- [TASK GOAL]:
Please pick out each line of the data below that contains the word "height", and copy those lines.

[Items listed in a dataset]
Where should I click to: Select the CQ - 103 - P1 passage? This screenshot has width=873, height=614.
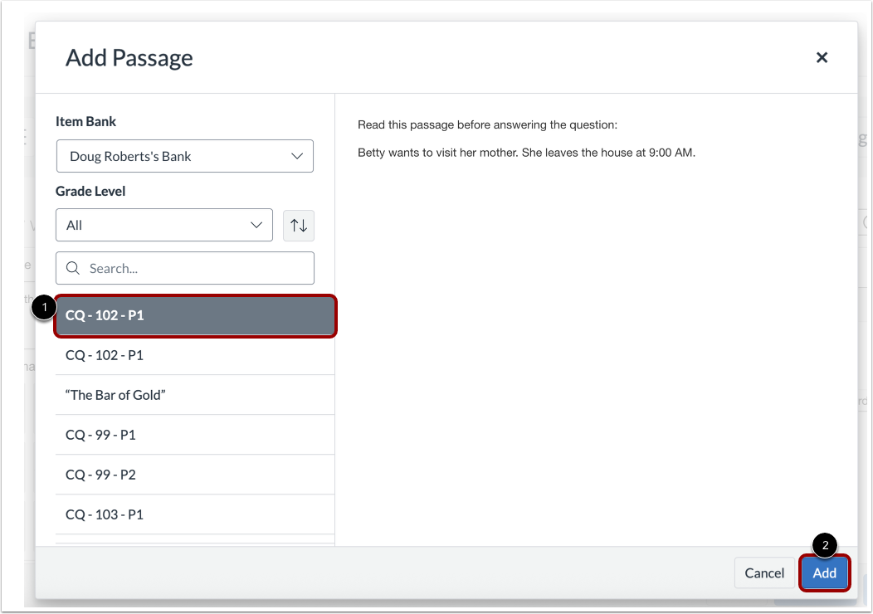coord(195,514)
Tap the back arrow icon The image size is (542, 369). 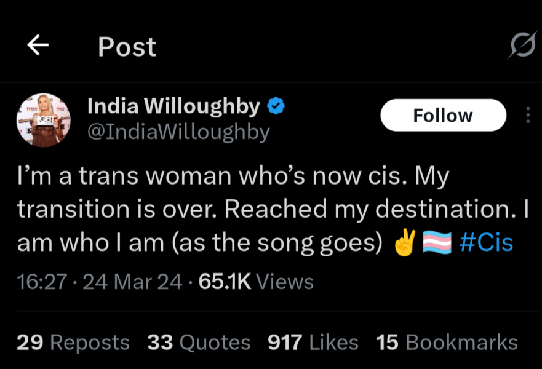point(38,46)
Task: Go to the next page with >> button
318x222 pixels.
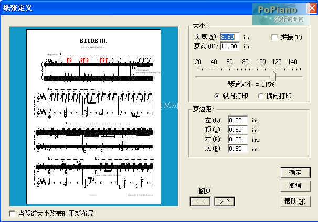Action: [225, 201]
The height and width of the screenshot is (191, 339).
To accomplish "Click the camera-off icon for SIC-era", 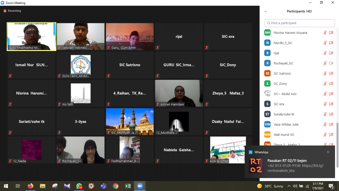I will click(x=331, y=104).
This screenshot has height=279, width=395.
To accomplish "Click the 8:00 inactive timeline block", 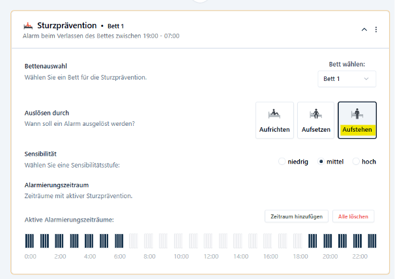I will coord(149,241).
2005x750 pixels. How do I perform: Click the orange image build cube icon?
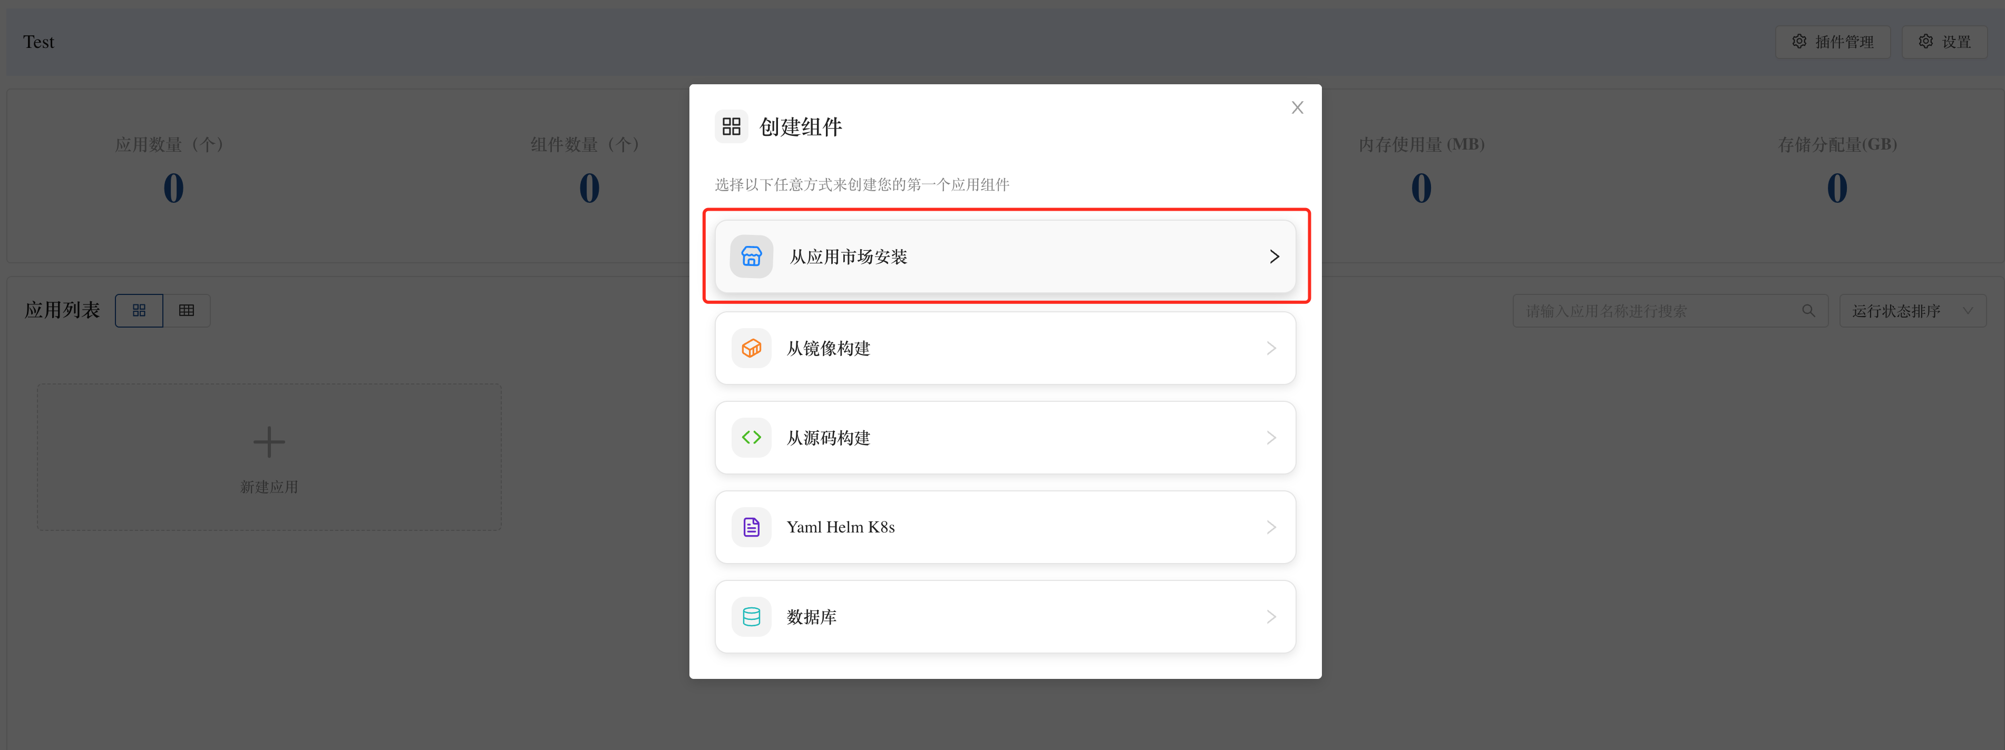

- [RESULT]:
Where should I click to: Select the CQ - 103 - P1 passage? This screenshot has width=873, height=614.
The height and width of the screenshot is (191, 339).
This screenshot has height=279, width=395.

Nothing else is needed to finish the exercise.